Explain how to apply the Second Derivative Test.

Short Answer

Expert verified
Question: Apply the Second Derivative Test to analyze the concavity and critical points of the function f(x) = x^3 - 6x^2 + 12x - 7 and provide the conclusions of your analysis.

Step by step solution

01

Find the first and second derivatives of the function

In order to apply the Second Derivative Test, you need to first be given a function, say, f(x). Once you have the function, you need to find its first derivative, f'(x) and then its second derivative, f''(x).
02

Determine all critical points of the function

To find the critical points, set the first derivative, f'(x), equal to 0 and solve for x.

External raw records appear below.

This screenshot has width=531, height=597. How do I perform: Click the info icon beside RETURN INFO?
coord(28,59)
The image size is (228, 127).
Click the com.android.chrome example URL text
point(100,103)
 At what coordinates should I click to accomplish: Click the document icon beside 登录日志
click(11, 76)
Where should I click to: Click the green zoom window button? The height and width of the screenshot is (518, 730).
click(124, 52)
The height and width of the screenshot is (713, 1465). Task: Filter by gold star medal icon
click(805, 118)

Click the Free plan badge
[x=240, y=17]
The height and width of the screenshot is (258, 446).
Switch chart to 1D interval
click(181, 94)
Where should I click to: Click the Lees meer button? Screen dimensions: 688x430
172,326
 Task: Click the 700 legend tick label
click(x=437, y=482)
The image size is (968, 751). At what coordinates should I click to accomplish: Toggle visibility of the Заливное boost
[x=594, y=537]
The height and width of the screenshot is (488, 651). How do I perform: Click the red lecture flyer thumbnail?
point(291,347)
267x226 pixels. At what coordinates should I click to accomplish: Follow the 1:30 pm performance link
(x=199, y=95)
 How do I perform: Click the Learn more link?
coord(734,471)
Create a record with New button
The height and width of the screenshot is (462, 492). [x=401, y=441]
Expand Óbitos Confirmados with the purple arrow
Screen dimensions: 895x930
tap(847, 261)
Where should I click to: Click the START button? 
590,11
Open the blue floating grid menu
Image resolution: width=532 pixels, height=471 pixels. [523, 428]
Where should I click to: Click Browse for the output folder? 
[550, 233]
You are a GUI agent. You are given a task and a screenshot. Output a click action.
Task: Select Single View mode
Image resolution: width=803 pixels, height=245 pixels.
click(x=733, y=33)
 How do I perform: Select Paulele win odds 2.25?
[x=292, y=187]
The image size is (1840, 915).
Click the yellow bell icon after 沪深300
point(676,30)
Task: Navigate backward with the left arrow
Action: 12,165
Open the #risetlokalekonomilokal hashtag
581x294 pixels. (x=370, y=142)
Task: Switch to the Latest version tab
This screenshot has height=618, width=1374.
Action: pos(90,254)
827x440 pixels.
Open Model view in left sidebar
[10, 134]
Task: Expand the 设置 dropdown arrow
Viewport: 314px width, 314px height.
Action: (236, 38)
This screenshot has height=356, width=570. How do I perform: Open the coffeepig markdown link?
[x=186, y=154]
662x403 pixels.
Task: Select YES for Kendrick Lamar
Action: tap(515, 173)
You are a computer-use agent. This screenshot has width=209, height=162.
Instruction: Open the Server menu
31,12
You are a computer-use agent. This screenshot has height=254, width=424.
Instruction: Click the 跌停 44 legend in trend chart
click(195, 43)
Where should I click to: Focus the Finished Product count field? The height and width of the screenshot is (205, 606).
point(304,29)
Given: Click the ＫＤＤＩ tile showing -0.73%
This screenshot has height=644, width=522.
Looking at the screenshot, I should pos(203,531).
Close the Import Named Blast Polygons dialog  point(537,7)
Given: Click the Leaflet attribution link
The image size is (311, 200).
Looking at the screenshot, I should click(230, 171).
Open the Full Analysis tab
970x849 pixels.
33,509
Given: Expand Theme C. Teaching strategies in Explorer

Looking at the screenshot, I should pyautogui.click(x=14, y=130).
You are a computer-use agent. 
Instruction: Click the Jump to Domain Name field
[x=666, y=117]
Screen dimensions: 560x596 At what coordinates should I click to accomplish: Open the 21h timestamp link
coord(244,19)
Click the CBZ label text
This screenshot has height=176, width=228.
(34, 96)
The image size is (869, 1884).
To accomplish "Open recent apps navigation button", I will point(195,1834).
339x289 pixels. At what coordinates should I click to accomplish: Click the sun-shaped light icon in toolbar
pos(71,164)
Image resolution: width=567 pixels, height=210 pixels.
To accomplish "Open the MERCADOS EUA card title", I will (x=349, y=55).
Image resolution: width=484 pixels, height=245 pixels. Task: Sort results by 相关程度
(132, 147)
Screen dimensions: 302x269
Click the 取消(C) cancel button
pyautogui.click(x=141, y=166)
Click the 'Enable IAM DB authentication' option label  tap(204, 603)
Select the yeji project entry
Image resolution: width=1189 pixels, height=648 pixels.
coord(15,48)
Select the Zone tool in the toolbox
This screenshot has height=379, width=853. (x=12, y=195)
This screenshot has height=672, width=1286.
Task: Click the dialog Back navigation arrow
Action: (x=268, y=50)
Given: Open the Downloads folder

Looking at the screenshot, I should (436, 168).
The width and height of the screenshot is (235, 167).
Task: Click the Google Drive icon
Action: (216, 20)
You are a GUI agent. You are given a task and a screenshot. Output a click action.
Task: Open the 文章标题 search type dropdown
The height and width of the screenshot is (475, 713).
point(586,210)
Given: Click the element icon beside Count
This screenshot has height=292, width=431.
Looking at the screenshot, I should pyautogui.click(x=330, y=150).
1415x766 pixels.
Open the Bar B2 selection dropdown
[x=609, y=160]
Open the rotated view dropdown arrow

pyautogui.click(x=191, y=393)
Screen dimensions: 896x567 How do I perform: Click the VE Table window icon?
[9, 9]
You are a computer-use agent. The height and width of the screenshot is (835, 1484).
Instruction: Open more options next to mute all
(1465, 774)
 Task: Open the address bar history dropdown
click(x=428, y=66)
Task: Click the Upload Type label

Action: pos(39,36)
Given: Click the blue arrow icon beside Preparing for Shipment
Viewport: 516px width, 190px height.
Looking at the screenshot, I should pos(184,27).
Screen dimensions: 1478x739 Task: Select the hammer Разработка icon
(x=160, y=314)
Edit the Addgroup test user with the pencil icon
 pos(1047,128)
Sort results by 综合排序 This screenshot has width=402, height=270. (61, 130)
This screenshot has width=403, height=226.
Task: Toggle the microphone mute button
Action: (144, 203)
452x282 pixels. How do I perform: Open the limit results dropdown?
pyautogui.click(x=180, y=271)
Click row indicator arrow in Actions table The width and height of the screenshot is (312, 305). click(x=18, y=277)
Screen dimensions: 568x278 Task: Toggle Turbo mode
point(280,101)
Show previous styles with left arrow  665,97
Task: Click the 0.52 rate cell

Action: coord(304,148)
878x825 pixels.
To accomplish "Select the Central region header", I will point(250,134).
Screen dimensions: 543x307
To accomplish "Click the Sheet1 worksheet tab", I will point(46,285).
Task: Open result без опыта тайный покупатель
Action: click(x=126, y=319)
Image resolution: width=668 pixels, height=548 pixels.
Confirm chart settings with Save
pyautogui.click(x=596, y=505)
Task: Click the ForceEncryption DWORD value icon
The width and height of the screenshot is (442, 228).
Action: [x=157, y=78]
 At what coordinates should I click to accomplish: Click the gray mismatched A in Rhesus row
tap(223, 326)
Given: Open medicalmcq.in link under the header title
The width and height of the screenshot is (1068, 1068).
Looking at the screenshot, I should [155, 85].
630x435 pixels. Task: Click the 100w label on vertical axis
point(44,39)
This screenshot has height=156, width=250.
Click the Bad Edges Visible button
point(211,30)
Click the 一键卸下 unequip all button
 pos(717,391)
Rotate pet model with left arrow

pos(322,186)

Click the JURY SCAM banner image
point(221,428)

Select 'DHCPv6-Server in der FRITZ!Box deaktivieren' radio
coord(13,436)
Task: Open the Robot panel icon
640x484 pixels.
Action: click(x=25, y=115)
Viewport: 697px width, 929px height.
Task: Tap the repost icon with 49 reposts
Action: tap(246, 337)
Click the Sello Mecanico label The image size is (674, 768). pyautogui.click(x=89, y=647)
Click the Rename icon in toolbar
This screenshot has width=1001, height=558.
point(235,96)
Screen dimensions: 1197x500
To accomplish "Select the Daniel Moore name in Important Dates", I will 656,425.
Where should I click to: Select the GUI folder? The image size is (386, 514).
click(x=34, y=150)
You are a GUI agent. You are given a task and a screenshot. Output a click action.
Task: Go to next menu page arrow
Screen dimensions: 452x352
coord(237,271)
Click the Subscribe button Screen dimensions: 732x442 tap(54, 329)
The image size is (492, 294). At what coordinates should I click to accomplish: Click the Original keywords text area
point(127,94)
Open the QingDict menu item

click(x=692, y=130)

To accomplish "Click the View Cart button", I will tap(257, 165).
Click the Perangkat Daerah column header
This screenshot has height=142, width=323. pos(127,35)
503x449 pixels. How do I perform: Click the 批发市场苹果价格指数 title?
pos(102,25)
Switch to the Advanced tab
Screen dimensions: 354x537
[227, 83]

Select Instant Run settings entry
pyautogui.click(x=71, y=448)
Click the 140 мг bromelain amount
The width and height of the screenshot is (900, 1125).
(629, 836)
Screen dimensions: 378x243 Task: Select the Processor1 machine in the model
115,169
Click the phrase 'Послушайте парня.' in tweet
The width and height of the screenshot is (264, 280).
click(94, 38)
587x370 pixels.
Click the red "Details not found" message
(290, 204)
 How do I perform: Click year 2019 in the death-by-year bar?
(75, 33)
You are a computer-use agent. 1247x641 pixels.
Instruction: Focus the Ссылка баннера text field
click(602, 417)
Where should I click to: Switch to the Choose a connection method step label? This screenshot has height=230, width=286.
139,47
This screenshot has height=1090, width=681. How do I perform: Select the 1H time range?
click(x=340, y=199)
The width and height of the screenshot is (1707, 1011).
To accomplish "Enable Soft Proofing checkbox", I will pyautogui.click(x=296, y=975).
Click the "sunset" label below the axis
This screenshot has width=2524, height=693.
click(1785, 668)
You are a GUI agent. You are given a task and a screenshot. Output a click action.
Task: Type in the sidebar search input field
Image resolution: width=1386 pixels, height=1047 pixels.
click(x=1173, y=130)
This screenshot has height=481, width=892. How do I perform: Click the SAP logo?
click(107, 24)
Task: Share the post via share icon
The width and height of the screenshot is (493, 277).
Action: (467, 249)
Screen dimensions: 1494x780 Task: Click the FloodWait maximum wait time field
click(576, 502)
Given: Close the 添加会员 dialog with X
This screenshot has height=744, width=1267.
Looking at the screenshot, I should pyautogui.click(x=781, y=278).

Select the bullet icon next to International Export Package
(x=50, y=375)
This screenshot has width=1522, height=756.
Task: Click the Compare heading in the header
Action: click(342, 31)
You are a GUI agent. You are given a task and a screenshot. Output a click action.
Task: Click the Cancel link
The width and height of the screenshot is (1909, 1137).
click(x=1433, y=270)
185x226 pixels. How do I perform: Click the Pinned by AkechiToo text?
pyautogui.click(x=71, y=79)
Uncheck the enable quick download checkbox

Any value of x that makes f'(x) equal to 0 or any value of x for which f'(x) is undefined are considered critical points.
03

Check whether the second derivative exists at the critical points

For each critical point found in step 2, ensure that the second derivative, f''(x), exists and is defined. If it is not defined, the Second Derivative Test cannot be applied at that critical point.
04

Apply the Second Derivative Test to each critical point

Using the second derivative, f''(x), evaluate it at each critical point found in step 2. If the value of f''(x) at the critical point is positive, the critical point corresponds to a local minimum. If the value is negative, it corresponds to a local maximum. If the value is 0, the Second Derivative Test is inconclusive, and you must use other methods (e.g., the First Derivative Test) to classify the critical point.
05

Present the conclusion

Based on the results of your analysis in the previous steps, you can conclude whether each critical point corresponds to a local minimum, local maximum, or a point of inflection, or if the Second Derivative Test is inconclusive at that point.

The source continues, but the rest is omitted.